W miniony weekend, 21-22 czerwca, wzięli udział w pikniku motoryzacyjnym II Automaster Show w Kamieniu Śląskim. - Drifterzy zapewnili publiczności niezapomniane widowisko. Jak zwykle było dużo dymu, kolorowych samochodów z naprawdę mocnymi silnikami, kontrolowanych poślizgów i adrenaliny. W przeciwieństwie do rajdów samochodowych, nasze show od początku do końca odbywa się na oczach widzów- relacjonuje Przemysław Wojciechowski, kierowca tworzący Drift Team Racibórz.
Podczas imprezy można było przejechać się Drift Taxi, z czego skorzystała Ewa Wojciechowska, wielka fanka raciborskich teamowców. Dotąd ich poczynania oglądała z trybun, a tym razem postanowiła na własnej skórze poczuć emocje, które im towarzyszą. - Ogromne emocje, towarzysząca adrenalina oraz niesamowite show dla publiczności. - zdradza Ewa Wojciechowska, jako współwłaścicielka raciborskiej szkoły nauki jazdy OSK Autokurs, z motoryzacją związana od dziecka.

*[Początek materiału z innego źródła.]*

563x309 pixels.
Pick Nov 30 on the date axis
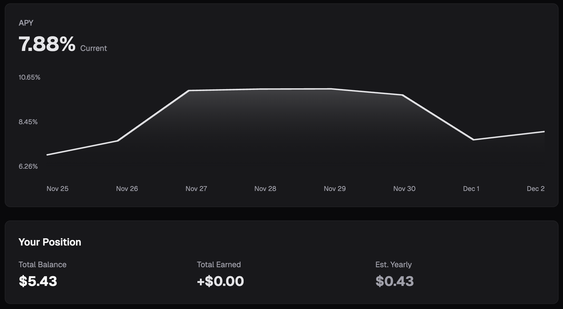coord(404,188)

Drift to ogromne emocje, kolorowe samochody i dużo koni pod maską. Niestety, minusem są koszty utrzymania samochodów. - Dlatego nie poradzilibyśmy sobie bez sponsorów – mówi A. Świerczek. Teamowców wiernie wspiera OSK Autokurs, najstarszy ośrodek szkolenia kierowców w naszym mieście oraz serwis samochodowy Automix. - Właśnie, w Automixie budujemy i kompleksowo przygotowujemy nasze samochody na show- dodaje kierowca teamowy.